The clinical prognosis of acute retrograde dissection of the ascending aorta is not favorable.
3,4 Among our 34 patients with this condition, 28 were surgically treated, resulting in a hospital mortality of 35% (including the present case), which is higher than that found with the other type of acute Stanford type A dissection. It should be kept in mind that there are increasing hazards that will cause retrograde dissection of the ascending aorta to develop during limited operations for acute Stanford type B dissection. The dissected aorta has to be clamped, which may cause another tear, even when the pseudolumen is thrombosed. Moreover, especially in patients in a state of shock, vasopressor agents are often administered repeatedly or continuously. When the aorta is clamped with the heart beating under partial cardiopulmonary bypass, it is not always possible, even with cautious management, to control the blood pressure, which can suddenly become prohibitively high. Moreover, full heparinization may have played some role in the extended progression of the retrograde dissection of the ascending aorta and acute cardiac tamponade, which together may have caused unexpected circulatory collapse. When the ruptured segment is excluded by the placement of clamps, surgeons tend to feel secure. However, the potentially fatal pitfall still exists.

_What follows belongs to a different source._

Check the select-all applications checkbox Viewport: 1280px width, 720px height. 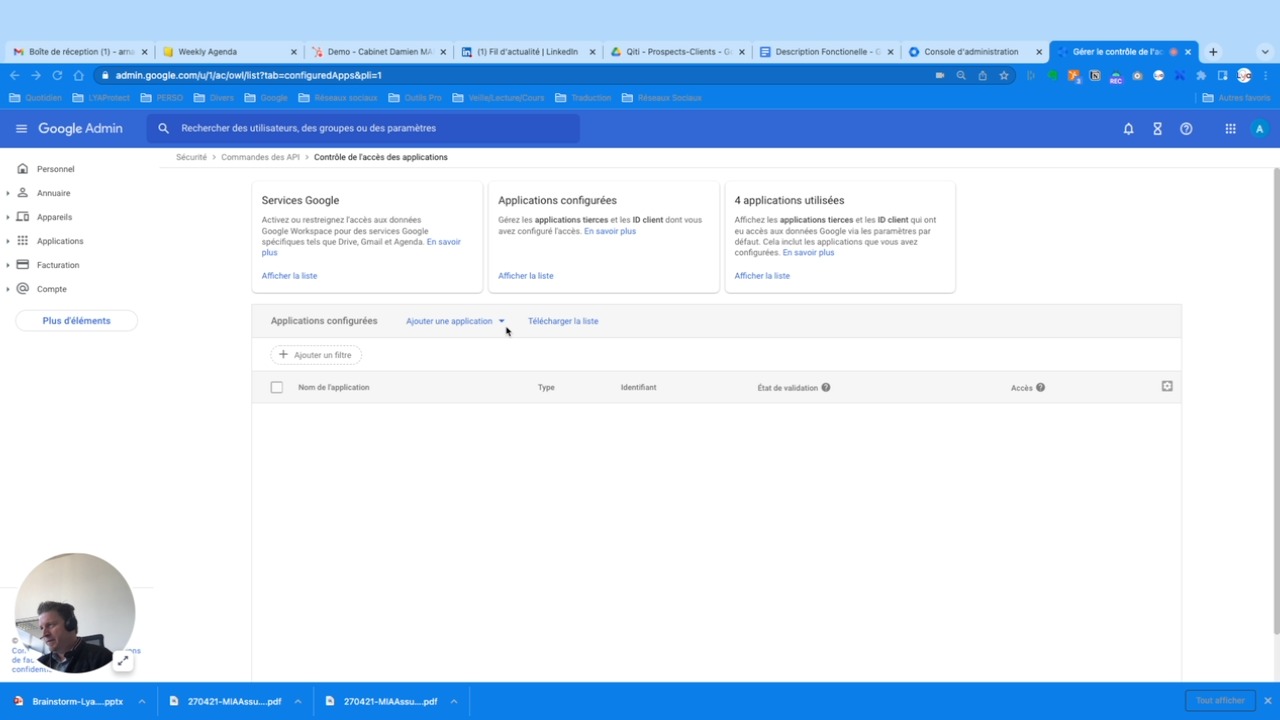[x=277, y=388]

Also, the importance of intraoperative TEE monitoring must be reemphasized.
5 We did not notice the development of retrograde dissection of the ascending aorta until TEE was repeated at the end of the procedure. In some cases a delayed diagnosis can have a fatal outcome. Another striking aspect is that without TEE the development of ascending aortic dissection in an anesthetized patient may be unable to be diagnosed until serious consequences occur. The procedure for the rupture of the descending aorta by itself may not require intraoperative TEE. However, it is indispensable in view of every possible problem.
All of the above factors can be avoided if the intimal tear is resected. However, we believe at present that our strategy of using a limited operation for moribund patients with acute Stanford type B dissection is justified. When a limited operation is performed, however, we must be aware of the possible hazards of the development of retrograde dissection of the ascending aorta, either during or after the operation. We should observe and manage such cases more carefully than usual cases. Even though the patient's condition appears to be stable, examinations including either TEE or transthoracic echocardiography and computed tomography should be performed meticulously.